Between May 1, 2010 and April 30, 2011, Pendragon will offer 11 productions. Productions that are set are an adaptation of Jungle Book, Sarah Ruhl’s Eurydice, Constance Cogdon’s adaptation of The Imaginary Invalid, Edward Albee’s Who’s Afraid of Virginia Wolff, a return engagement of Orson’s Welle’s Moby Dick Rehearsed, and a return engagement of The Complete Works of Shakespeare (abridged). The annual holiday show and fall production are still in the process of being finalized.

Another facet of the 30th anniversary, Adirondack only year-round professional theatre, is a “Pendragon Alumni” staged reading for one night only, July 17, 2010 with a reception. There will also be Cabaret Evenings – songs from past Pendragon productions and the New Directions Series – showcasing up-and-coming directors and playwrights.

“We wanted to offer these subscriptions as a celebration of our 30th year and as a thank you to the community, a payback for all the support over the last 30 years,” says Managing Director and Pendragon Co-Founder Bob Pettee. “We hope that people will also be able to come to more performances and understand the variety we have.”

“We feel like you don’t get the full effect of what we do unless you see a range of performances. Some people ask or want to know what the one ‘best’ show is to see. I want people to know that all the shows are well crafted and together offer the audience diversity.”

Pendragon is a repertory theatre, showcasing a range of musical, dramatic and comedic material with a professional resident cast. There will be six different performances happening continuously throughout this upcoming summer season along with various other special events.

“Being a repertory allows us to perform a variety of plays. A full-length play is just that full length [with different acts and usually an intermission] while something like Jungle Book is considered a one-act as New Directions is a series of one-act plays,” says Pettee. “We also have an alumni event and about five different cabarets throughout the season.”

“The 3 for $30 subscription is for three events so you can use it see whatever you want throughout the year. People are only allowed to purchase one of these so if they want to see that fourth play, it would be full price. The year-round subscriptions save people money. If someone wants to see all 11 productions the subscription ticket price is almost half price, about $10 a ticket from the regular $20 adult price. A subscription gives people an inexpensive way to experience all that we have to offer.”

“What we want most of all and the reason why we made the subscription price so reasonable is we really want people to come in and understand the breadth of the stuff that we do at Pendragon.” Pettee says. “Seeing more than one event is critical to that understanding and the cheapest way is to buy a subscription.”

Pettee acknowledges all the Pendragon supporters, “The only reason we are still here is because of our supporters and the community. People have shown us they want live theatre by coming to the theatre for all these years.”
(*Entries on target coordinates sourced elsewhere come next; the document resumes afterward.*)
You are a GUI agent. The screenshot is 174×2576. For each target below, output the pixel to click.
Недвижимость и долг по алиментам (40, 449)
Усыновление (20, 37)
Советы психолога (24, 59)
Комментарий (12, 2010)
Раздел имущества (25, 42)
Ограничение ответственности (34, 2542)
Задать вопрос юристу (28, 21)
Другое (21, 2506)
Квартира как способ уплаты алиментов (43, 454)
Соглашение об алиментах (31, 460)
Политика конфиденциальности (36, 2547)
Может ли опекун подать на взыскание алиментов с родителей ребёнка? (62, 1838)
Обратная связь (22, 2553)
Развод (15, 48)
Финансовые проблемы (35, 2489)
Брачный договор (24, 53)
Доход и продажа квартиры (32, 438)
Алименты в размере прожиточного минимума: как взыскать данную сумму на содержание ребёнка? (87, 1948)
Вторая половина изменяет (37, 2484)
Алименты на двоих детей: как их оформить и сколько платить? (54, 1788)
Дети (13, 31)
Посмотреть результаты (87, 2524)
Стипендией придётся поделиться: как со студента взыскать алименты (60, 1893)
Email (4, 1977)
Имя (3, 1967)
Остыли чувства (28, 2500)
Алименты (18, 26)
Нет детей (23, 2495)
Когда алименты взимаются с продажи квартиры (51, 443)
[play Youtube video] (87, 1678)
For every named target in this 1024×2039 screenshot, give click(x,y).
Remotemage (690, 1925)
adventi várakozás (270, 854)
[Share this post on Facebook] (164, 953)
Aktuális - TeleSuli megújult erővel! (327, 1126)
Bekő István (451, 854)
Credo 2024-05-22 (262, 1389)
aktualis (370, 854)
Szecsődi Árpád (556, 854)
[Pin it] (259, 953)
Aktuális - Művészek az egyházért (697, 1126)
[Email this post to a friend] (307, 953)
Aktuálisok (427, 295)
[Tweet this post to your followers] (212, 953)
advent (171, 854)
Pendragon Theatre is located at 15 Brandy Brook Lane, Saranac Lake. 518-891-1854. Regular ticket prices are $20.00 for adults, $17.00 for seniors and $10.00 for those under 18 years of age. Other productions: Jungle Book, New Directions, The Holiday Show: ages 15 and up/$10.00, under 15/$8.00. All Full Length Matinees are $12.00 (also Cabarets and Alumni Readings)

Subscription only apply to Pendragon Productions at the Pendragon Theatre location, not tour locations or special events. Subscriptions are prepaid admissions, non-transferable and do not assure you a seat. Reservations are required.
Year Round: All 11 events (including Moby Dick and Shakespeare) $120
Year Round: All 9 events $100
The 5 Show Summer Full-Length: $70
Special 30th year deal: “3 for $30” = 3 events for $30 (restrictions do apply. Only one/person/season) Good for any combination of full length, cabaret, alumni event, etc…but just three events.

*As a matter of full disclosure I am a board member of Pendragon Theatre but also a parent on a budget. If you have never attended Pendragon Theatre before the “3 for $30” would be a good opportunity to save some money and see three shows. If you attend or wish to start attending more frequently, a year-round subscription will benefit your pocketbook.